Three NY ex-traders convicted on insider trading charges
Three former securities traders were convicted on Monday on all counts of fraud and conspiracy to commit insider trading on pending mergers, in another victory for prosecutors in their probe of suspicious trading on Wall Street.
Brothers Zvi Goffer and Emanuel Goffer and a third trader, Michael Kimelman, their former partner at trading firm Incremental Capital LLC, chose to go to trial when dozens of other insider trading defendants in the broad probe have pleaded guilty.
The case is part of a wide-ranging insider trading investigation focused on hedge funds and traders, a probe marked by the use of FBI wiretaps. The central defendant in the government's probe is Galleon Group hedge fund founder Raj Rajaratnam, who was convicted last month of insider-related charges, also in Manhattan federal court.
A jury convicted Zvi Goffer, 34, a former Galleon Group trader, of two counts of conspiracy and 12 counts of securities fraud for activities between 2007 and 2009.
Prosecutors said he was a ringleader who paid cash bribes to two Ropes & Gray lawyers to learn what corporate deals the law firm was working on. The lawyers, Arthur Cutillo and Brien Santarlas, have pleaded guilty to criminal charges.
Emanuel Goffer, 32, was convicted on one conspiracy charge and two securities fraud counts. Kimelman, 40, was found guilty of conspiracy and two counts of securities fraud. Kimelman had rejected a plea deal soon before the trial began on May 16.

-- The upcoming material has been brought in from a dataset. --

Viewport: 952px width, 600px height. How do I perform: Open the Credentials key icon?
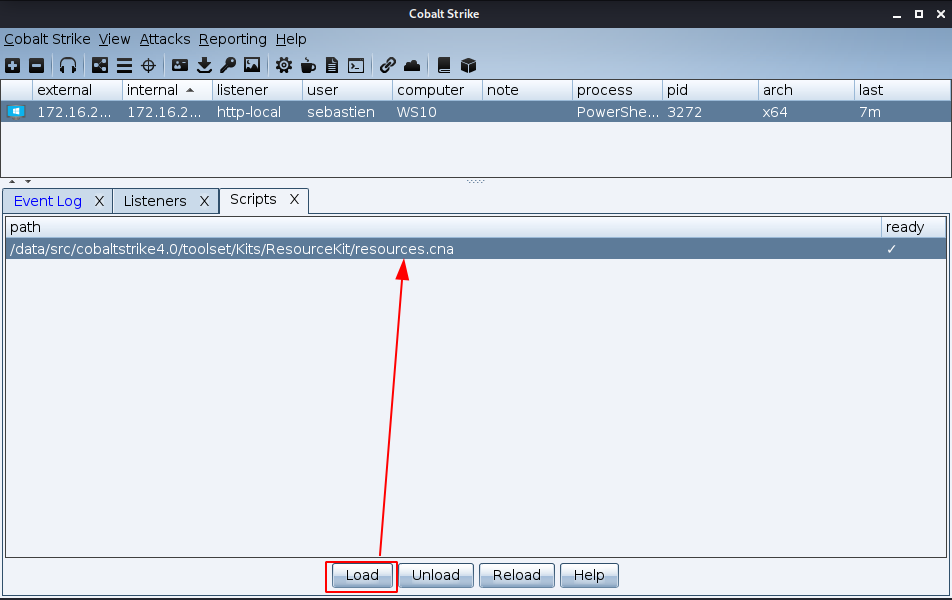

The jury found that the men traded on advance knowledge about pending mergers involving computer network equipment maker 3Com Corp and Canadian drug company Axcan Pharma Inc.
The jury deliberated for five days. The forewoman stood in court Monday morning and pronounced the verdict.
The convictions carry a maximum possible prison sentence of 25 years for each man.
On May 11, another jury in the same courthouse convicted Rajaratnam, 53. He is scheduled to be sentenced on July 29.
Zvi Goffer worked at Galleon for about seven months in 2008.
In both trials, prosecutors relied heavily on dozens of secretly-recorded phone conversations of the defendants and the testimony of some of their former associates.
The case is USA v Zvi Goffer et al, U.S. District Court for the Southern District of New York, No. 10-00056.